Starting with the line containing "812x539 pixels." and going on through the line containing "Action: pyautogui.click(x=37, y=29)", give each line of the material below as a string in a JSON list, leaving out blank lines.

• • • • • • •

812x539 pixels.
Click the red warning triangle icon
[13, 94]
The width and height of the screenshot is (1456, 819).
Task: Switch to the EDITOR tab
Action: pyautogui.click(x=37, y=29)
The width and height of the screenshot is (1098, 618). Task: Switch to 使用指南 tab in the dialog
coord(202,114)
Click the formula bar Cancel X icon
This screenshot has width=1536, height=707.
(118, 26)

• • • • • • •

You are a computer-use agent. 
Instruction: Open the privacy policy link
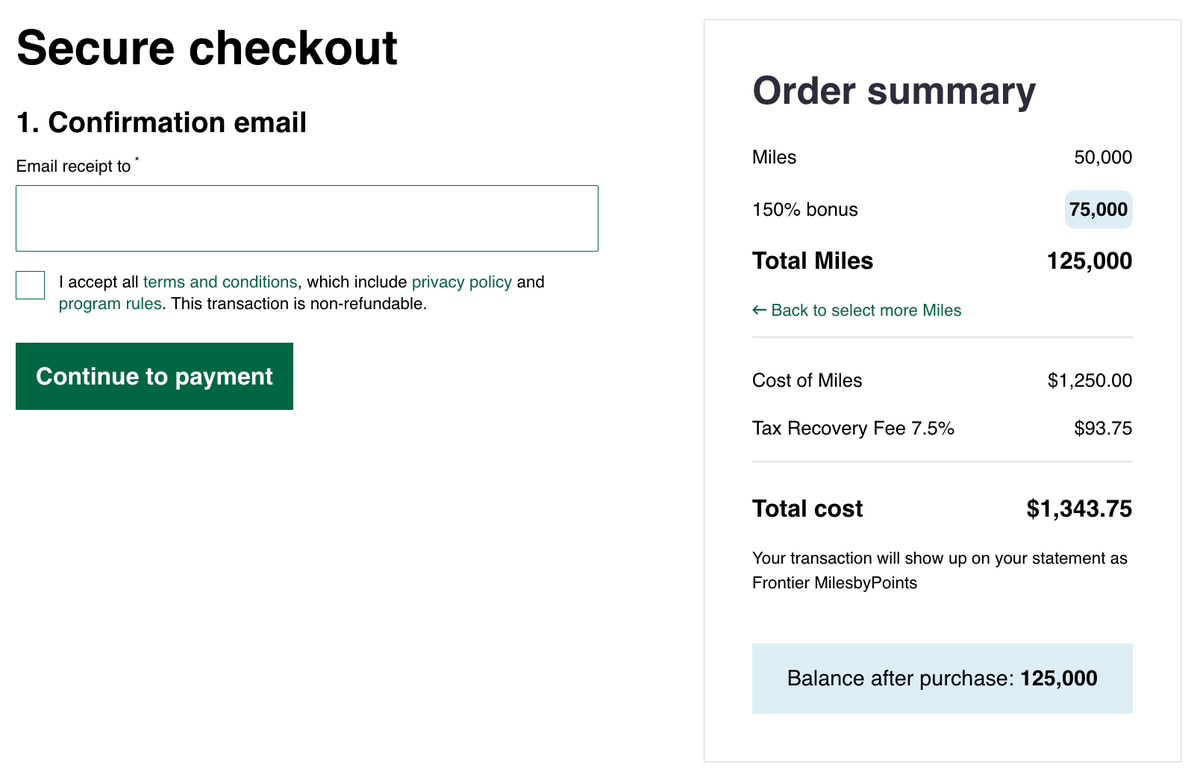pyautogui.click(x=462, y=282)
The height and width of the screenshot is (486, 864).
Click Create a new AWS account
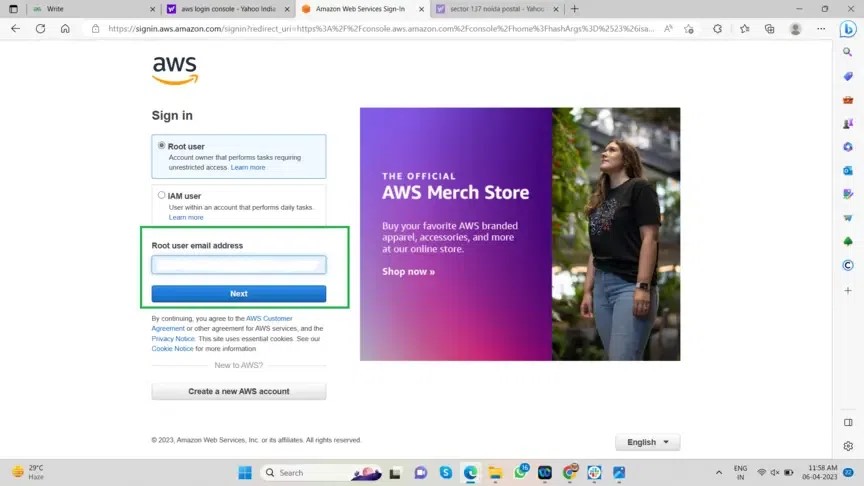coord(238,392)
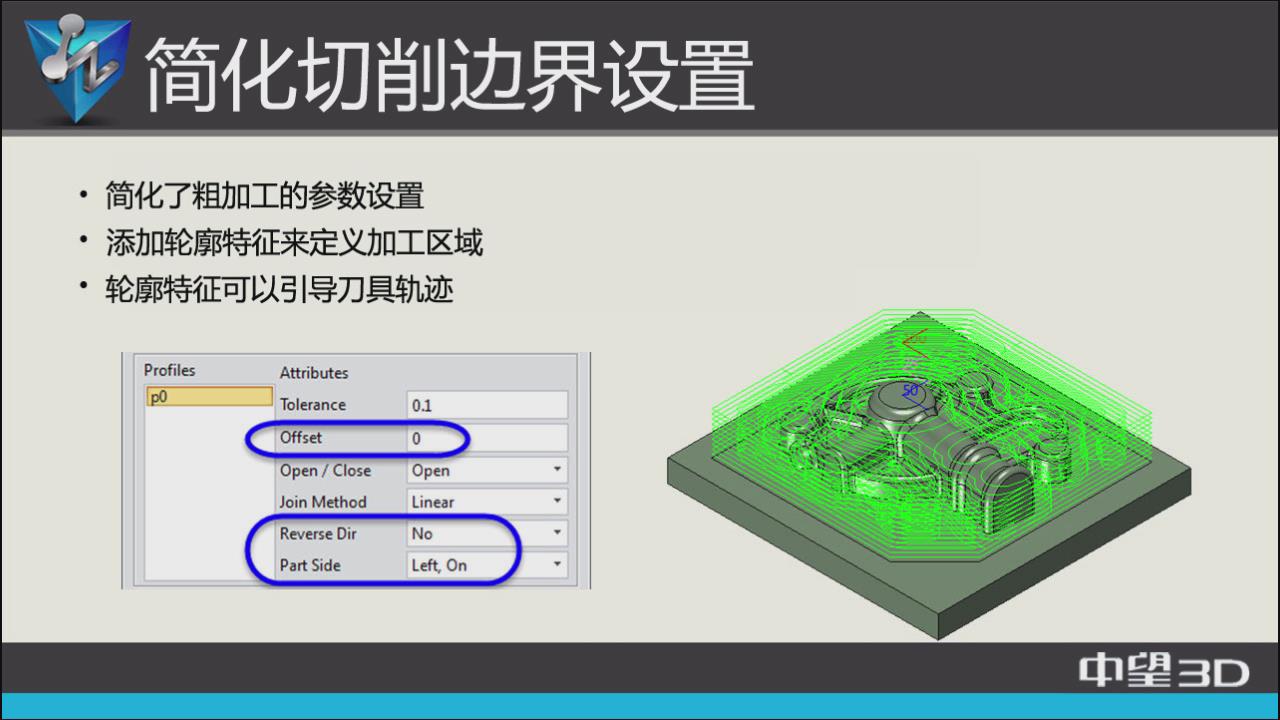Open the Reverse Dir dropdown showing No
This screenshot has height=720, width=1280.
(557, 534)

• • • • • • •

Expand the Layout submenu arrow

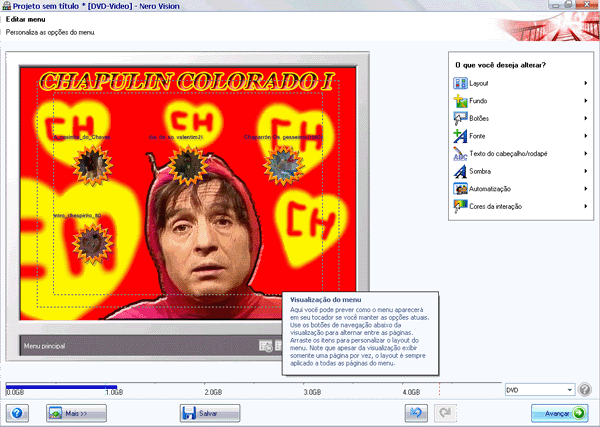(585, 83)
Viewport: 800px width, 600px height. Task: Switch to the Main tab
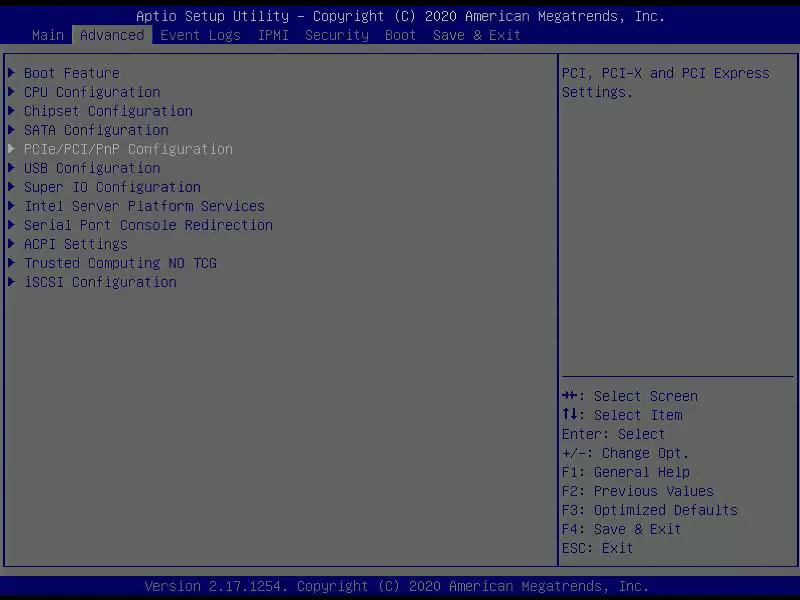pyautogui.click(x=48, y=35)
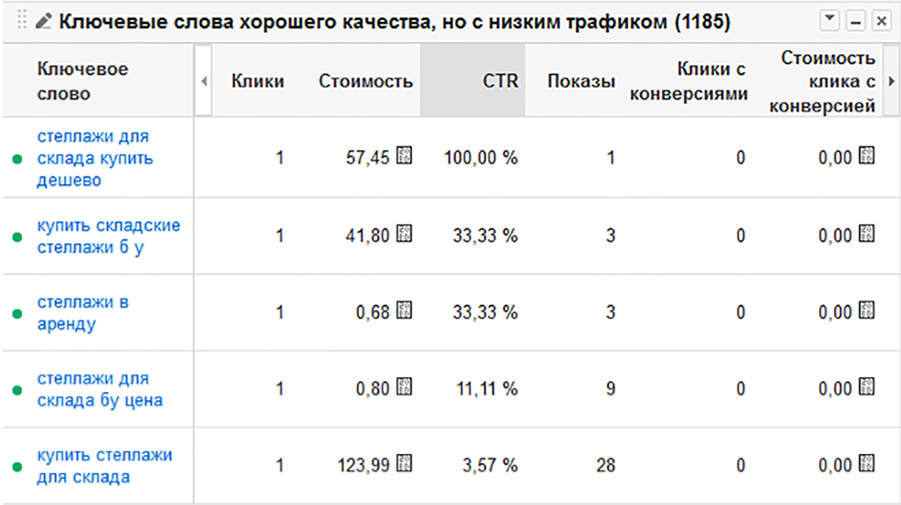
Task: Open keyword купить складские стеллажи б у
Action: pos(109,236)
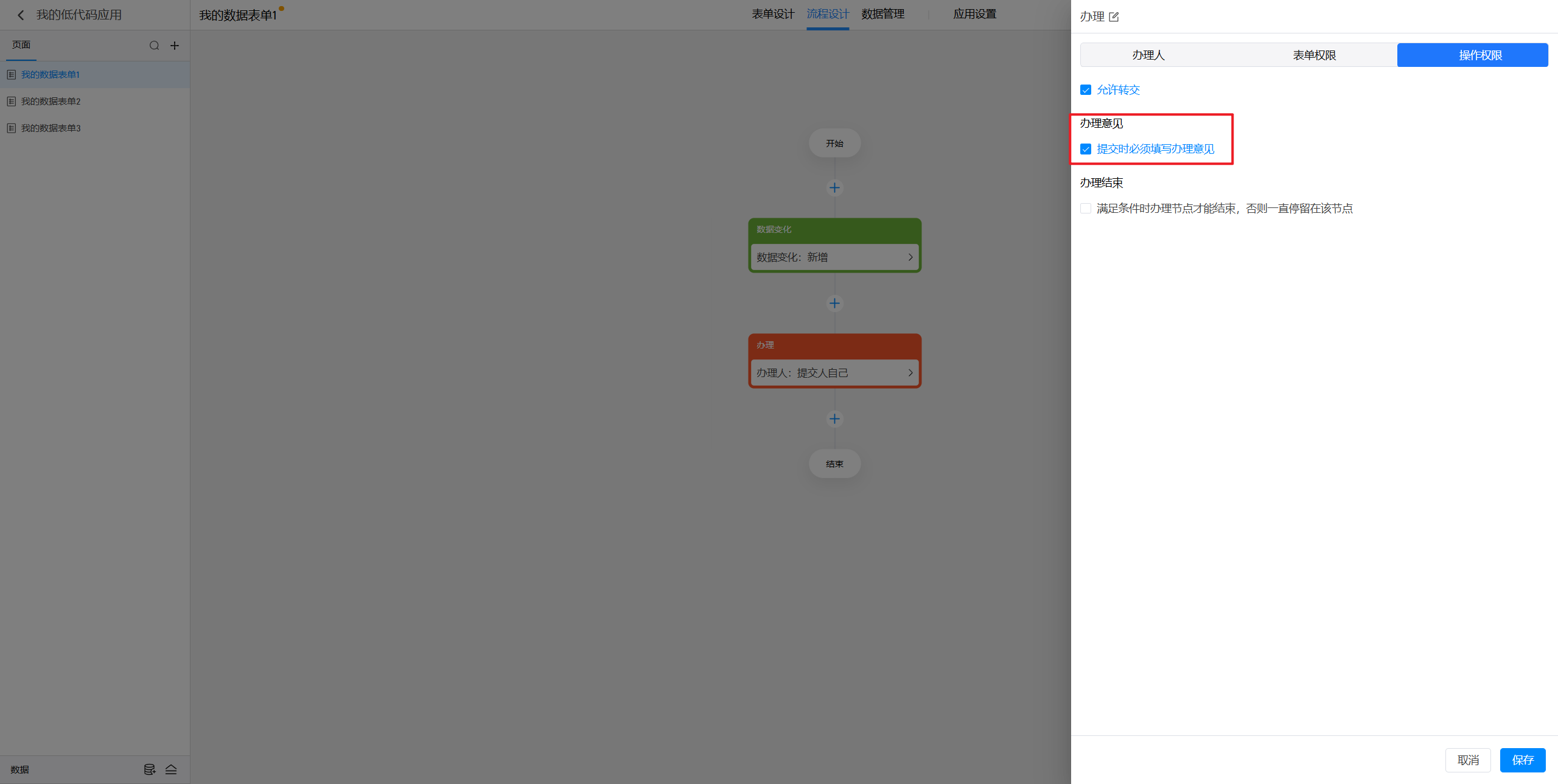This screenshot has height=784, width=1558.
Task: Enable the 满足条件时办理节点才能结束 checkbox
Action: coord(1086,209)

• • • • • • •

» Correct result:
[
  "812x539 pixels.",
  "Click the red warning triangle icon",
  "[13, 94]",
  "The width and height of the screenshot is (1456, 819).",
  "Task: Switch to the EDITOR tab",
  "Action: pyautogui.click(x=37, y=29)"
]